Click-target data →
(begin)

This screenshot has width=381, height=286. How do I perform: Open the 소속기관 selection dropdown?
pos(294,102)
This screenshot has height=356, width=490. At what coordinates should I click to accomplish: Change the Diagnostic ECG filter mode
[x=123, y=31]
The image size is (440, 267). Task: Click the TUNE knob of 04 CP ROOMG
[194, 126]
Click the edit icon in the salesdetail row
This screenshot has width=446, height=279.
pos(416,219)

(end)

What needs to be done →
Please update the rows by replacing "dropdown" with "menu", keeping everything else unchanged.

Task output →
This screenshot has width=381, height=286. How do I perform: Open the 소속기관 selection menu?
pos(294,102)
This screenshot has height=356, width=490. At what coordinates should I click to accomplish: Change the Diagnostic ECG filter mode
[x=123, y=31]
The image size is (440, 267). Task: Click the TUNE knob of 04 CP ROOMG
[194, 126]
Click the edit icon in the salesdetail row
This screenshot has width=446, height=279.
pos(416,219)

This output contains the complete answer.